今天這篇博文針對Assignment3的全連線網路作業,對前面學習的內容進行一些總結
在前面的作業中我們建立神經網路的操作比較簡單,也不具有模組化的特徵,在A3作業中,引導我們對前面的比如linear layer,Relu layer,Loss layer以及dropout layer(這個前面課程內容未涉及 但是在cs231n中有出現),以及梯度下降不同方法(SGD,SGD+Momentum,RMSprop,Adam)等等進行模組化的實現
class Linear(object):
@staticmethod
def forward(x, w, b):
"""
Computes the forward pass for an linear (fully-connected) layer.

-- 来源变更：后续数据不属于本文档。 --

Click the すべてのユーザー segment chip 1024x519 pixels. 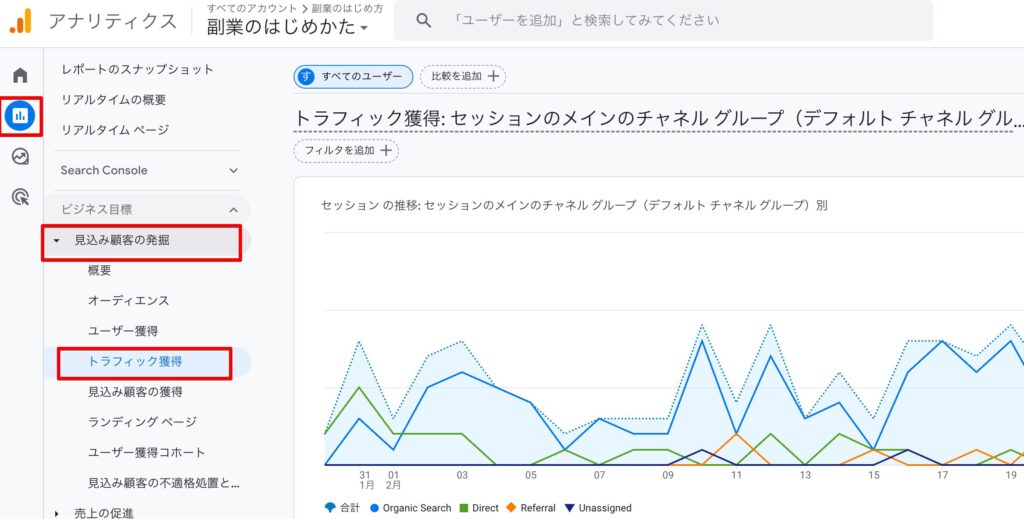click(353, 76)
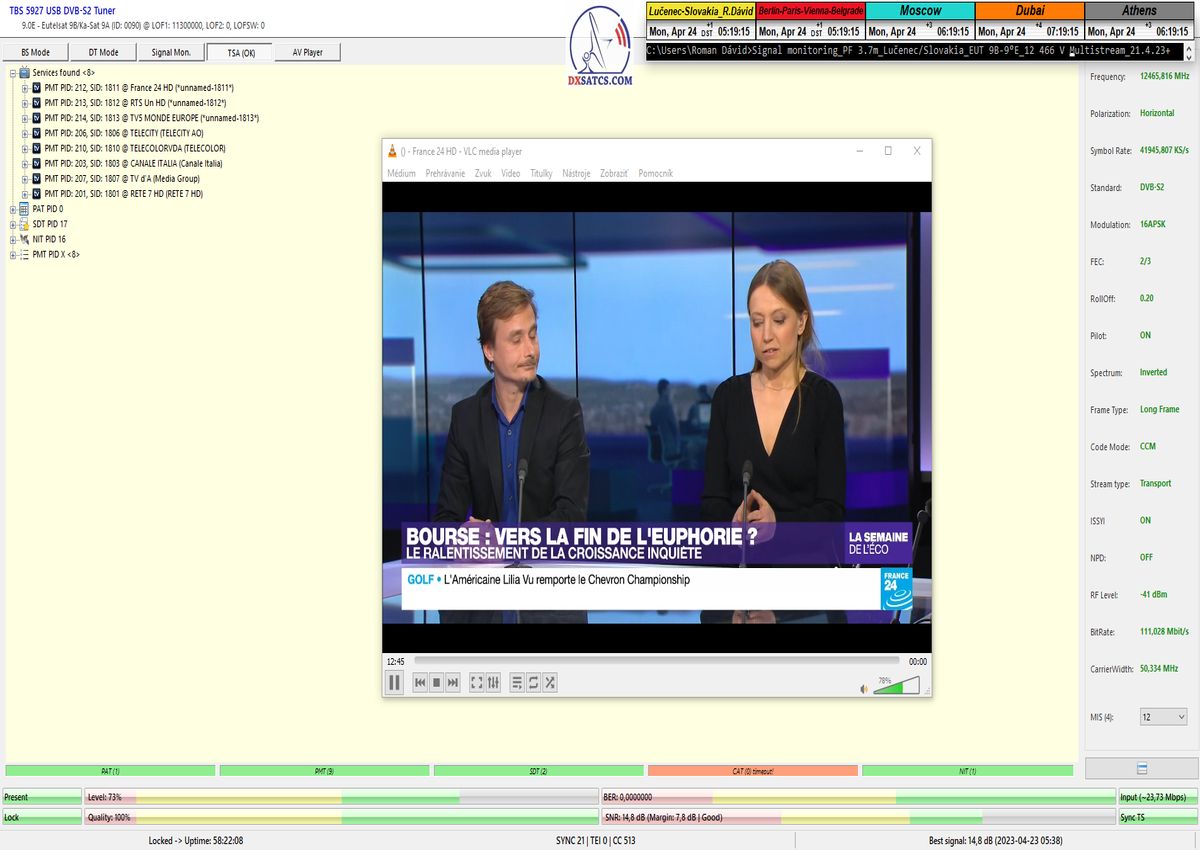Pause playback in VLC player
Screen dimensions: 1200x850
click(x=394, y=683)
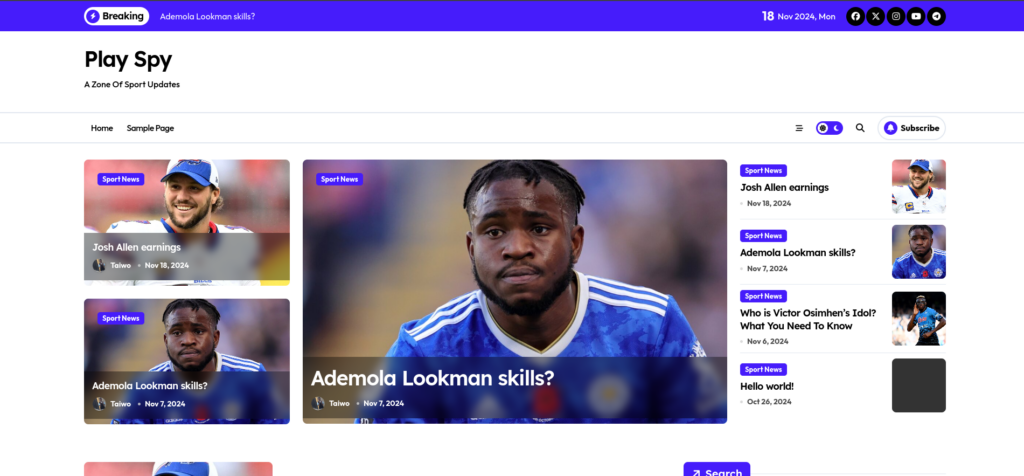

The input x has shape (N, d_1, ..., d_k) and contains a minibatch of N
examples, where each example x[i] has shape (d_1, ..., d_k). We will
reshape each input into a vector of dimension D = d_1 * ... * d_k, and
then transform it to an output vector of dimension M.
Inputs:
- x: A tensor containing input data, of shape (N, d_1, ..., d_k)
- w: A tensor of weights, of shape (D, M)
- b: A tensor of biases, of shape (M,)
Returns a tuple of:
- out: output, of shape (N, M)
- cache: (x, w, b)
"""
out = None
out = x.view(x.shape[0],-1).mm(w)+b
cache = (x, w, b)
return out, cache
@staticmethod
def backward(dout, cache):
"""
Computes the backward pass for an linear layer.
Inputs:
- dout: Upstream derivative, of shape (N, M)
- cache: Tuple of:
- x: Input data, of shape (N, d_1, ... d_k)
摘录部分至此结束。